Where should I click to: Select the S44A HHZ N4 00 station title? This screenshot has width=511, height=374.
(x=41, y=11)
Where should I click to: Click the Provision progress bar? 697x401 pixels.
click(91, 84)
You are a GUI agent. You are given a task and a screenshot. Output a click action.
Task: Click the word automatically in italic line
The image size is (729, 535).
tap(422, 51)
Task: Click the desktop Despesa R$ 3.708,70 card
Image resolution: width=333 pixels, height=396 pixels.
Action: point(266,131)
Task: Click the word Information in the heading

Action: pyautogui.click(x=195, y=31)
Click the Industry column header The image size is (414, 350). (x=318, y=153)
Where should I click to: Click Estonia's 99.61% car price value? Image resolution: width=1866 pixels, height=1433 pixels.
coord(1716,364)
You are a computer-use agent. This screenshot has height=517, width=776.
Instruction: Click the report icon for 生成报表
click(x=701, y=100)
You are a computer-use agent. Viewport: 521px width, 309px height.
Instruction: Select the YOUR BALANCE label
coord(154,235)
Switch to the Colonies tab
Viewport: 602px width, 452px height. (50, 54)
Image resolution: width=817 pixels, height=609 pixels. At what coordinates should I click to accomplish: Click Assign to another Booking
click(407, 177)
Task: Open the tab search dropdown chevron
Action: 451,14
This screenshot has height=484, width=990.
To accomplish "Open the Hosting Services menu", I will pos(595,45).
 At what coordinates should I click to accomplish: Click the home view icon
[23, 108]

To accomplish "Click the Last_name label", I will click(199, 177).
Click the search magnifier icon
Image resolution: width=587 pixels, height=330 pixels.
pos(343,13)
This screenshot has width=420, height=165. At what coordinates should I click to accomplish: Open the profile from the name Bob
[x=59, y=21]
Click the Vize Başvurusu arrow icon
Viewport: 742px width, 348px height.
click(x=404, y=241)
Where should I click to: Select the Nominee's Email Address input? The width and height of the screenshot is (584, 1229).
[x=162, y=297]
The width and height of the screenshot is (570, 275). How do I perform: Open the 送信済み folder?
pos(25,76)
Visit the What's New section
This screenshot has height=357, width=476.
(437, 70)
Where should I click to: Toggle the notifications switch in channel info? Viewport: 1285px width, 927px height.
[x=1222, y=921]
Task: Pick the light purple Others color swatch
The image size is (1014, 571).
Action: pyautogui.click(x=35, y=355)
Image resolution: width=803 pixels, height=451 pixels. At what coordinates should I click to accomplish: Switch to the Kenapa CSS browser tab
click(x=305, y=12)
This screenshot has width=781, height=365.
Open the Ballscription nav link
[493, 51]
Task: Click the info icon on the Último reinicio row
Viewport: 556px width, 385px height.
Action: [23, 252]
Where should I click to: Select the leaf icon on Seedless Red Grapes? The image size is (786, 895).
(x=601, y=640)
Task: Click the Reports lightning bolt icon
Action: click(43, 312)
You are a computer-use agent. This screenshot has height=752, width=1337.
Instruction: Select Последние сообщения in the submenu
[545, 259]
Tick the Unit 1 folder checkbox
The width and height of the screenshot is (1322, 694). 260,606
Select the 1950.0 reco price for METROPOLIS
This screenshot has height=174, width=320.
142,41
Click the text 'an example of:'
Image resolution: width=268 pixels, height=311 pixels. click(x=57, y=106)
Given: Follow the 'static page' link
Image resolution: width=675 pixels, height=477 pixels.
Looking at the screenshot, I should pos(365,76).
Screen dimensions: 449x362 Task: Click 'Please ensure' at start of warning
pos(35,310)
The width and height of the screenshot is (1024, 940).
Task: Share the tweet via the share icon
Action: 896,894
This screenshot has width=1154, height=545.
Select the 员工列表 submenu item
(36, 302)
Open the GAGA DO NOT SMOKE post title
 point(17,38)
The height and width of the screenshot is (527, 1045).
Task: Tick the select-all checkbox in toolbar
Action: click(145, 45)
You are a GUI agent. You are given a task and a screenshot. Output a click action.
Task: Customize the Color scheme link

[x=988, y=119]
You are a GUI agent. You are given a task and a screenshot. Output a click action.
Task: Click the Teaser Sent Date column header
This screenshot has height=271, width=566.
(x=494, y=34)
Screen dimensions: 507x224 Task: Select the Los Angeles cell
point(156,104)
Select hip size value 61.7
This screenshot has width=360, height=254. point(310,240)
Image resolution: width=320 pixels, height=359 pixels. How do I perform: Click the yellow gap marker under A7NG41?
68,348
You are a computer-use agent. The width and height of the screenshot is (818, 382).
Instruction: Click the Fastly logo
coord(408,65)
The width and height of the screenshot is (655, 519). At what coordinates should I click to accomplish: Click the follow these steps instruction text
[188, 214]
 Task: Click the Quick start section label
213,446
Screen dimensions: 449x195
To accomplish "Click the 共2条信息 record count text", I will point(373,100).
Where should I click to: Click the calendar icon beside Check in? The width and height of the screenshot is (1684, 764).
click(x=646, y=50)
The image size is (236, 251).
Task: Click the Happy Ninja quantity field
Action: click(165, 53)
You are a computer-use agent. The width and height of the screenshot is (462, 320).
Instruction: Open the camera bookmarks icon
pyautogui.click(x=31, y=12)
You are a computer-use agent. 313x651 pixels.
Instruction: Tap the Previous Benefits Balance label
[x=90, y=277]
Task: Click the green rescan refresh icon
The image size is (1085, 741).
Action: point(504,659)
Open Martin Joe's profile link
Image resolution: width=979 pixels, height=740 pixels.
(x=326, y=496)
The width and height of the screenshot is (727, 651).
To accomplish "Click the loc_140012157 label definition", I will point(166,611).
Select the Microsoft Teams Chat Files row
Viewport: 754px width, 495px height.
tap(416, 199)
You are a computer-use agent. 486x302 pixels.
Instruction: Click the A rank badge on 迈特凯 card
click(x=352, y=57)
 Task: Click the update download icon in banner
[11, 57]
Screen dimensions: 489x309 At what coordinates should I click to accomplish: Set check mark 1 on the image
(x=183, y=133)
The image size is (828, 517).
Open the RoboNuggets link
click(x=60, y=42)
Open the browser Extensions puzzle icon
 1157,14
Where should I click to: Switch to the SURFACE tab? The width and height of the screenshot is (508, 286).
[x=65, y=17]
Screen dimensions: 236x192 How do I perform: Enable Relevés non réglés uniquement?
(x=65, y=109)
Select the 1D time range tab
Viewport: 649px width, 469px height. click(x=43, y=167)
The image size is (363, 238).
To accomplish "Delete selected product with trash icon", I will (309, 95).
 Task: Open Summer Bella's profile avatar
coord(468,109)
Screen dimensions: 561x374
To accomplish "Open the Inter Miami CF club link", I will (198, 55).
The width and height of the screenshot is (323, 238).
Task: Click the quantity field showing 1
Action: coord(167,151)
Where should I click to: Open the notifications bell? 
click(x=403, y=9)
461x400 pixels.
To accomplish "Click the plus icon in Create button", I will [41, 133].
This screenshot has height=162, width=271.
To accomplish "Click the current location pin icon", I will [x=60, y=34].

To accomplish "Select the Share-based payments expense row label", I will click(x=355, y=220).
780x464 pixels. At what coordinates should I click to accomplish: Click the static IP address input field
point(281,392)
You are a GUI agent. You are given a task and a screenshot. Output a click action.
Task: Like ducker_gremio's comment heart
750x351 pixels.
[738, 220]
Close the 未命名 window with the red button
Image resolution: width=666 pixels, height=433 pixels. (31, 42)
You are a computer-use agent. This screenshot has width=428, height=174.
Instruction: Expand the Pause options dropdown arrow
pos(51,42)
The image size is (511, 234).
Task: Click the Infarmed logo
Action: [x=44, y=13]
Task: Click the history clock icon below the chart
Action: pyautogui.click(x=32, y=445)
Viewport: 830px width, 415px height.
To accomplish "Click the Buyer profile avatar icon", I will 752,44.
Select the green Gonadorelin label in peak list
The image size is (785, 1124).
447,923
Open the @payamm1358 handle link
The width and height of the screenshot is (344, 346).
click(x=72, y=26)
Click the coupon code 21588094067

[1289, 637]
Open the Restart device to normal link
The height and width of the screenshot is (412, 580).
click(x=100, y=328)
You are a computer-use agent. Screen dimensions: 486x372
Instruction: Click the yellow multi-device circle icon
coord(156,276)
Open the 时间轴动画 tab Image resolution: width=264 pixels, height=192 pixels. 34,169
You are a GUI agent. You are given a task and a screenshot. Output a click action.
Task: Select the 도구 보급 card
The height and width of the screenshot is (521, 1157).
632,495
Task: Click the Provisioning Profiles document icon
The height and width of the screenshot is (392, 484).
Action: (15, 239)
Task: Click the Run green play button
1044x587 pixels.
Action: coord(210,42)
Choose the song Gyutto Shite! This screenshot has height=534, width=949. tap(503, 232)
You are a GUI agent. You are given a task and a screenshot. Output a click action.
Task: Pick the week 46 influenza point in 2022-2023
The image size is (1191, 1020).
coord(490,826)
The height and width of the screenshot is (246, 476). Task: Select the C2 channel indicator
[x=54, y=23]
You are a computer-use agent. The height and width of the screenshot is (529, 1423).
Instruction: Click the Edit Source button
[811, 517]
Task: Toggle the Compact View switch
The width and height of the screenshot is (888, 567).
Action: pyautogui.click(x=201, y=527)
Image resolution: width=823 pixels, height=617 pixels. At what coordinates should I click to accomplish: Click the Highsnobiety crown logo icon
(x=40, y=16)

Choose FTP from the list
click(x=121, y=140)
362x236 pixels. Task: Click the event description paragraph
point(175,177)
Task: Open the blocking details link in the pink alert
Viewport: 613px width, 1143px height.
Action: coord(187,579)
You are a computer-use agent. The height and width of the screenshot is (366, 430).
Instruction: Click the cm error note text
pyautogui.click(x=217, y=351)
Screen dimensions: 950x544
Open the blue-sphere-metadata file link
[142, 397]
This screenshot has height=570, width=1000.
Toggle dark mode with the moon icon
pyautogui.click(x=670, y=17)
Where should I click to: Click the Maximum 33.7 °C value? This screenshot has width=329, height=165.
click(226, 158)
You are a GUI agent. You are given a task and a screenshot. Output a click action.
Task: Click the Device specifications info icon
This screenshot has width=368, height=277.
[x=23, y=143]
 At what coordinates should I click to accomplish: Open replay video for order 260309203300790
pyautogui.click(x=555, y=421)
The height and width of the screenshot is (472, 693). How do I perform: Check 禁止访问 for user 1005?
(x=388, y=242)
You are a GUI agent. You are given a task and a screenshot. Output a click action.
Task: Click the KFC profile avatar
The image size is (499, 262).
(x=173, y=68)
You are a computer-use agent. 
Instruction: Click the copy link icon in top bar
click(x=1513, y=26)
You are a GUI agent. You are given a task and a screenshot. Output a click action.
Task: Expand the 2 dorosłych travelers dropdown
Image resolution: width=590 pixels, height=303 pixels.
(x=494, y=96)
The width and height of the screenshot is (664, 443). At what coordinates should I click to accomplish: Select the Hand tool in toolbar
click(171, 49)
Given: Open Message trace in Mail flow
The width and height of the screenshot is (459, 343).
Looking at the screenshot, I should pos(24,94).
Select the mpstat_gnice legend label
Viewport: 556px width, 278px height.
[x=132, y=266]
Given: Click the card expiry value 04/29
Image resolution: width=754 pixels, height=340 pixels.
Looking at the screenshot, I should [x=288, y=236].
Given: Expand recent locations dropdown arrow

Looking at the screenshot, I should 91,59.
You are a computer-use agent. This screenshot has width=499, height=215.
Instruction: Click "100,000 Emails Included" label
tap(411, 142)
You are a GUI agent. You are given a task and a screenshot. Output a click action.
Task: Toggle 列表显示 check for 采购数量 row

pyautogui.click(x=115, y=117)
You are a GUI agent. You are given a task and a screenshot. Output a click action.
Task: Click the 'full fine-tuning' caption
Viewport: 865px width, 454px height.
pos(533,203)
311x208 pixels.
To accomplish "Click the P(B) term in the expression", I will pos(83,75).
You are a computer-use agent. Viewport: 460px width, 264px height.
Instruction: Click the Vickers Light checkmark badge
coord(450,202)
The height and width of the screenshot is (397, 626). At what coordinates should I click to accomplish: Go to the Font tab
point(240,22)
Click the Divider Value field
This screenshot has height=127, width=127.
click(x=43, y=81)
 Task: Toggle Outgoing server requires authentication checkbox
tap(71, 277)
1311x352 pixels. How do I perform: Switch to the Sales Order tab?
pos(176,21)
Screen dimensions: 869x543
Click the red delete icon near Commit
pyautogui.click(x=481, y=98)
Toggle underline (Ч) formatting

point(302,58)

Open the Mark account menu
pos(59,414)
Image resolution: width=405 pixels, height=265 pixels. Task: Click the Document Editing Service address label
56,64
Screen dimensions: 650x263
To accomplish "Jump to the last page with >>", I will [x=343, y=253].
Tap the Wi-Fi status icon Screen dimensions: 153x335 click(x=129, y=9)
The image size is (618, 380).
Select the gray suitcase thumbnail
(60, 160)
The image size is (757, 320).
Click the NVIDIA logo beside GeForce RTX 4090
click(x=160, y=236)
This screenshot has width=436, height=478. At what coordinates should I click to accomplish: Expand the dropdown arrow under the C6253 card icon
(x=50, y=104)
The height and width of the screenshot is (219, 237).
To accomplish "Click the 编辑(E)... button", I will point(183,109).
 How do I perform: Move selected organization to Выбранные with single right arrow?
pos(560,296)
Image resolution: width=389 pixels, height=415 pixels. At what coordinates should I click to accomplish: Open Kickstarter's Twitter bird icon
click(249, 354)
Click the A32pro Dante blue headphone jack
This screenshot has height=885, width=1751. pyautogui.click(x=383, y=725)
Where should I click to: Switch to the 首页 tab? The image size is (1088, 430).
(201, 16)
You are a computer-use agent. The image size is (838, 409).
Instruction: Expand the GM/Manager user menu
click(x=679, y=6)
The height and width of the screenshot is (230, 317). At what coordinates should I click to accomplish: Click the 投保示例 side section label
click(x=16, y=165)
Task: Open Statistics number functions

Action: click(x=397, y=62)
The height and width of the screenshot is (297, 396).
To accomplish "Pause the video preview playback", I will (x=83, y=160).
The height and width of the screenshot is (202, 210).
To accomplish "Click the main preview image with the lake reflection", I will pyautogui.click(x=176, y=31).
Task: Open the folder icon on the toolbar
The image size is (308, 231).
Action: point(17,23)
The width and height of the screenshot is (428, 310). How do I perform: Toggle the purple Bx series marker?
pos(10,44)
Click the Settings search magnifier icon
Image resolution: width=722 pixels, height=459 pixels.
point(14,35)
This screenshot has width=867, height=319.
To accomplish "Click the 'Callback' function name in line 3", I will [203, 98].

→ **Prompt**
Within the listing above, locate the line containing "The width and height of the screenshot is (655, 519)." and the line containing "Screen dimensions: 561x374". Reproduce those two lines and all lines between them exactly, with nothing added.

→ **Solved problem**
The width and height of the screenshot is (655, 519). At what coordinates should I click to accomplish: Click the follow these steps instruction text
[188, 214]
 Task: Click the Quick start section label
213,446
Screen dimensions: 449x195
To accomplish "Click the 共2条信息 record count text", I will point(373,100).
Where should I click to: Click the calendar icon beside Check in? The width and height of the screenshot is (1684, 764).
click(x=646, y=50)
The image size is (236, 251).
Task: Click the Happy Ninja quantity field
Action: click(165, 53)
You are a computer-use agent. The width and height of the screenshot is (462, 320).
Instruction: Open the camera bookmarks icon
pyautogui.click(x=31, y=12)
You are a computer-use agent. 313x651 pixels.
Instruction: Tap the Previous Benefits Balance label
[x=90, y=277]
Task: Click the green rescan refresh icon
The image size is (1085, 741).
Action: point(504,659)
Open Martin Joe's profile link
Image resolution: width=979 pixels, height=740 pixels.
(x=326, y=496)
The width and height of the screenshot is (727, 651).
To accomplish "Click the loc_140012157 label definition", I will point(166,611).
Select the Microsoft Teams Chat Files row
Viewport: 754px width, 495px height.
tap(416, 199)
You are a computer-use agent. 486x302 pixels.
Instruction: Click the A rank badge on 迈特凯 card
click(x=352, y=57)
 Task: Click the update download icon in banner
[11, 57]
Screen dimensions: 489x309 At what coordinates should I click to accomplish: Set check mark 1 on the image
(x=183, y=133)
The image size is (828, 517).
Open the RoboNuggets link
click(x=60, y=42)
Open the browser Extensions puzzle icon
 1157,14
Where should I click to: Switch to the SURFACE tab? The width and height of the screenshot is (508, 286).
[x=65, y=17]
Screen dimensions: 236x192 How do I perform: Enable Relevés non réglés uniquement?
(x=65, y=109)
Select the 1D time range tab
Viewport: 649px width, 469px height. click(x=43, y=167)
The image size is (363, 238).
To accomplish "Delete selected product with trash icon", I will (309, 95).
 Task: Open Summer Bella's profile avatar
coord(468,109)
Screen dimensions: 561x374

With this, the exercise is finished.